Similar to how children and day dreamers might interpret shapes in the sky, Khaled turns the Gaza airstrikes into something wistful and new. The simple but touching images bring a childlike quality to a tragic situation. The smoke pictures have doodles, like a hand or face, to illustrate what he sees.
Belal Khaled says the aim is to “reflect reality through art,” which he said could be used as a form of resistance. Simple as they are, these images make you look again:
Given all the images of war these days, it can be challenging to really stop and look at any one single photo. But every once in a while there’s a picture that makes you do just that.
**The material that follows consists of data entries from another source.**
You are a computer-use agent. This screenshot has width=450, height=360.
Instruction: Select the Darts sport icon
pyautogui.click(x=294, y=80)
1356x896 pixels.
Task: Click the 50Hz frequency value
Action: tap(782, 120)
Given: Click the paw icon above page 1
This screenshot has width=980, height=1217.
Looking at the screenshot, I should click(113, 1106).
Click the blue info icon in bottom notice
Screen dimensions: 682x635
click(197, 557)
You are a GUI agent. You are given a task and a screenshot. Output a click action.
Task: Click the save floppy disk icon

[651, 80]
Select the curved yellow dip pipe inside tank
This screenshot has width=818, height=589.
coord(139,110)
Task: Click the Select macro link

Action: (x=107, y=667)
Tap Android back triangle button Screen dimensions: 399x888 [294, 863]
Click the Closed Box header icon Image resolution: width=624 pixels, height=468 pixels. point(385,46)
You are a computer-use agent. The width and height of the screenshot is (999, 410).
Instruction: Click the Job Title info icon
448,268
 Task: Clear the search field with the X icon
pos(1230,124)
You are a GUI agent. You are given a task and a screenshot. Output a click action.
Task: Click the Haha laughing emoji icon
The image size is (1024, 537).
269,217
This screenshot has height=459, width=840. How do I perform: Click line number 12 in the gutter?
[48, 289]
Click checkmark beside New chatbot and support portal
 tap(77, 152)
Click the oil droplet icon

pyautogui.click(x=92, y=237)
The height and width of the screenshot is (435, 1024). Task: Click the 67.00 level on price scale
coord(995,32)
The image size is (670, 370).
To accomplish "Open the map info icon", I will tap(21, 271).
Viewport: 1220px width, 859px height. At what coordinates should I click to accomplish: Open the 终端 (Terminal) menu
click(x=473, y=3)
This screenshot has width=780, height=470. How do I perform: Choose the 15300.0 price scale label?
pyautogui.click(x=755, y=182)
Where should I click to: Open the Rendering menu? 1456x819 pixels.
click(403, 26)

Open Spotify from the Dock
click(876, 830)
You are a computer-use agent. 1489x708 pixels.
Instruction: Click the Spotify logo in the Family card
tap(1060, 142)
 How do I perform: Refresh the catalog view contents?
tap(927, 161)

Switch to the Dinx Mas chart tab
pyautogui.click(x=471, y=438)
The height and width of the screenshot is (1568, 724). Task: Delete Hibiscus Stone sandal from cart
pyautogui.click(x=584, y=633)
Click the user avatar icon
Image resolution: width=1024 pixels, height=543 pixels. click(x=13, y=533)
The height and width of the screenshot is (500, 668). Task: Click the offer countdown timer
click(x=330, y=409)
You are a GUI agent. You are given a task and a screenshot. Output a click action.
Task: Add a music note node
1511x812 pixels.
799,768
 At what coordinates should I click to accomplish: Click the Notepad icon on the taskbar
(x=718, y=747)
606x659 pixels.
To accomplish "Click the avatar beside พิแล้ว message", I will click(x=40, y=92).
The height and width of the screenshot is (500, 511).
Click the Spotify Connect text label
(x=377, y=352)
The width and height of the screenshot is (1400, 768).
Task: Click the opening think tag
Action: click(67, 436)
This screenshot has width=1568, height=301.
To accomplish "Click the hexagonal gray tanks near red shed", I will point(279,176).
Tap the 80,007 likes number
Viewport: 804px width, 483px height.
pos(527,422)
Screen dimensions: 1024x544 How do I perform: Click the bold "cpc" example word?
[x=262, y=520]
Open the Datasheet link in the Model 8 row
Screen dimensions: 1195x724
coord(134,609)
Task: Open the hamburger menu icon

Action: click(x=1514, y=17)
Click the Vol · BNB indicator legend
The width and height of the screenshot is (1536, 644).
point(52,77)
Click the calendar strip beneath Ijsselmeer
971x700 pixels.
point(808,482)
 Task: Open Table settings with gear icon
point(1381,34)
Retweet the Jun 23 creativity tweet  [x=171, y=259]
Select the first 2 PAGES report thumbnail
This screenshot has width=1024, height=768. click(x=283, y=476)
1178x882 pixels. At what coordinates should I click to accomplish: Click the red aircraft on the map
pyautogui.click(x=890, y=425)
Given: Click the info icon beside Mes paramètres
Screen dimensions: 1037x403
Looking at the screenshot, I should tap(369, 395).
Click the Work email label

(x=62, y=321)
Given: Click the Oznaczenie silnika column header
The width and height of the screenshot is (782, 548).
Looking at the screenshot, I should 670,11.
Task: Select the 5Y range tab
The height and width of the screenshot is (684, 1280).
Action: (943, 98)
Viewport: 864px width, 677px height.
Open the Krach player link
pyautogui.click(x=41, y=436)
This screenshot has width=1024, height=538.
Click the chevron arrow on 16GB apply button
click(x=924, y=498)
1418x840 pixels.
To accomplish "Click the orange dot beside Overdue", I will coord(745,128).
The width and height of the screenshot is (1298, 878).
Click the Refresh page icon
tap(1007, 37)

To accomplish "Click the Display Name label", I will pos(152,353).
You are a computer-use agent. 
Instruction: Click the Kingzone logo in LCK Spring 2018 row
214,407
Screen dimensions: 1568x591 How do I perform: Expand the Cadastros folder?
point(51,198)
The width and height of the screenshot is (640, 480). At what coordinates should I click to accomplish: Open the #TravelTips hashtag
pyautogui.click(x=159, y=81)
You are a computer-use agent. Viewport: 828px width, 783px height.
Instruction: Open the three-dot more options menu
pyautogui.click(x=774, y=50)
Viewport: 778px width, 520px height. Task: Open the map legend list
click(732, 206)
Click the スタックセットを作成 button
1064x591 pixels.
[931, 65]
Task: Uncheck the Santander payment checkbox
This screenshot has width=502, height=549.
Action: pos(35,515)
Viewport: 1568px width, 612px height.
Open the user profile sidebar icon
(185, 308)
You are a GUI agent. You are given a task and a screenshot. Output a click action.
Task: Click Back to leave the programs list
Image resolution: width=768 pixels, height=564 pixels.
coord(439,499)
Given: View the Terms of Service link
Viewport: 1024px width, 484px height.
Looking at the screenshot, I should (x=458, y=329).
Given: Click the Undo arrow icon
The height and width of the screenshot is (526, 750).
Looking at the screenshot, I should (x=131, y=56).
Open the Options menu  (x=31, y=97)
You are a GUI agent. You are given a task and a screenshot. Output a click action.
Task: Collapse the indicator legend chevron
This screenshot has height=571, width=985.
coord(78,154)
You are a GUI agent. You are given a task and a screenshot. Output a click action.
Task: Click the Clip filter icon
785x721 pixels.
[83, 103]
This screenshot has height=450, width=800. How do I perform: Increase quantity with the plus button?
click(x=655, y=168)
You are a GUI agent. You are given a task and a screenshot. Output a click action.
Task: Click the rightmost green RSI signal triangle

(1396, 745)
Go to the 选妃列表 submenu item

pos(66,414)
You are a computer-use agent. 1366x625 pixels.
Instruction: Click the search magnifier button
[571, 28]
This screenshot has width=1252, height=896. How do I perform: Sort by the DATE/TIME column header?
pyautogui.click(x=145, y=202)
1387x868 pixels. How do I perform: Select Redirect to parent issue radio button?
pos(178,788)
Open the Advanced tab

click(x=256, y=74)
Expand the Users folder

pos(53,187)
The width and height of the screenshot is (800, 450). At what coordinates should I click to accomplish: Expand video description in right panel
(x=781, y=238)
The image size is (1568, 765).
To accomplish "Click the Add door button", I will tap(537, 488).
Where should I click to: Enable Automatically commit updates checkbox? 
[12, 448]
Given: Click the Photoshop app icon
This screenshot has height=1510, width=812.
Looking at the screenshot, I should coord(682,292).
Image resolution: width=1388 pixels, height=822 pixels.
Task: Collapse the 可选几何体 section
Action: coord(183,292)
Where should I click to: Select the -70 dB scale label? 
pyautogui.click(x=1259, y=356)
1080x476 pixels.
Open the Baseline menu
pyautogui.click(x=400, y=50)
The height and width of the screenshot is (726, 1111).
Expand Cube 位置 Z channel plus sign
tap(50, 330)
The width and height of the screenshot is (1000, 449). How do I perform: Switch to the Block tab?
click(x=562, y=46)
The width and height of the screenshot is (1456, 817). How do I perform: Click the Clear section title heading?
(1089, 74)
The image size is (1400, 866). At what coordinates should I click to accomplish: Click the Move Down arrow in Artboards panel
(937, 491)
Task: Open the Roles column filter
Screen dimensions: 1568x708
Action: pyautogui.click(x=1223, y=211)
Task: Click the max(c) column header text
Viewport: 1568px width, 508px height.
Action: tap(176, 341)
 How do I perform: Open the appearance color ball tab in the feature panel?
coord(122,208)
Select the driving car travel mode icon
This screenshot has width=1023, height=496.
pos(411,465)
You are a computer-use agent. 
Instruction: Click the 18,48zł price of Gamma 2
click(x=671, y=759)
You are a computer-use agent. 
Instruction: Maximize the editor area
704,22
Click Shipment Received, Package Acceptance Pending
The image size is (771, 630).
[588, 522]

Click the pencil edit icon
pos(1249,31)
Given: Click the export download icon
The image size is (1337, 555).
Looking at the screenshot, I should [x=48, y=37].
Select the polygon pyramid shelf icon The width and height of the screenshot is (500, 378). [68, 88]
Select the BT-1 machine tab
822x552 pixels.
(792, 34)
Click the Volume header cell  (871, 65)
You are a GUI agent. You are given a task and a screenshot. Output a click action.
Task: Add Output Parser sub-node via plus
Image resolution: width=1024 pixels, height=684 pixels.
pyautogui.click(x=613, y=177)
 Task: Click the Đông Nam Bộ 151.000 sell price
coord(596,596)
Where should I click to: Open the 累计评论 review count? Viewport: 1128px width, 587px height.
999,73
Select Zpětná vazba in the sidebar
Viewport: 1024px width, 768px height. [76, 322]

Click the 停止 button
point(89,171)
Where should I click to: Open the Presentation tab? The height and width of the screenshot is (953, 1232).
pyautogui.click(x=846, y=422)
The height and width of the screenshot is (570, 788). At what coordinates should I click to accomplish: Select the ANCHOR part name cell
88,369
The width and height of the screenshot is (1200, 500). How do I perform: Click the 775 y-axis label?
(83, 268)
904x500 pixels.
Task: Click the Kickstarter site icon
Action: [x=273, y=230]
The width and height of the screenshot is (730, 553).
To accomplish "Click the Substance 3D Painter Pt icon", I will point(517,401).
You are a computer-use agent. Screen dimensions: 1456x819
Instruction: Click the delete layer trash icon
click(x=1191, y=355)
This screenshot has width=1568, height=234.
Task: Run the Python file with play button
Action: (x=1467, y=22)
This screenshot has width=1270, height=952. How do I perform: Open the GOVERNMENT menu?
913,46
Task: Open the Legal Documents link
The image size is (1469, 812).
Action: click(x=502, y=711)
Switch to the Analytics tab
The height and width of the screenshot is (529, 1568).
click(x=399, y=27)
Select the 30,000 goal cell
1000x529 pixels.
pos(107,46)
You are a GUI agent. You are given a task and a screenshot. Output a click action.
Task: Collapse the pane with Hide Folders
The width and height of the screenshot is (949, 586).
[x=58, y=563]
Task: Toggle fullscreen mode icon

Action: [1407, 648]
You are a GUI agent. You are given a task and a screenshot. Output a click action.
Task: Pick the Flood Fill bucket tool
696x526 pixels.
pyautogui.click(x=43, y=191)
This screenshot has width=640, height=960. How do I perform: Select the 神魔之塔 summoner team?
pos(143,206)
Gazan blogger Refaat Alareer has been collecting the images, which have been shared on social media, on his blog.


I was not alone in being reminded of Mahmoud Darwish’s lines “we have on this land all of that which makes life worth living.”
Here is Darwish reading this poem together with another on the same theme: “We love life whenever we can”:
We have on this earth what makes life worth living:
April’s hesitation,
the aroma of bread at dawn,
a woman’s opinion of men,
the works of Aeschylus,
the beginning of love,
grass on a stone,
mothers living on a flute’s sigh and
the invaders’ fear of memories.We have on this earth what makes life worth living:
the final days of September,
a woman keeping her apricots ripe after forty,
the hour of sunlight in prison,
a cloud reflecting a swarm of creatures,
the peoples’ applause for those who face death with a smile,
a tyrant’s fear of songs.We have on this earth what makes life worth living:
on this earth, the Lady of Earth,
mother of all beginnings and ends.
She was called Palestine. Her name later became
Palestine. My Lady, because you are my Lady, I deserve life.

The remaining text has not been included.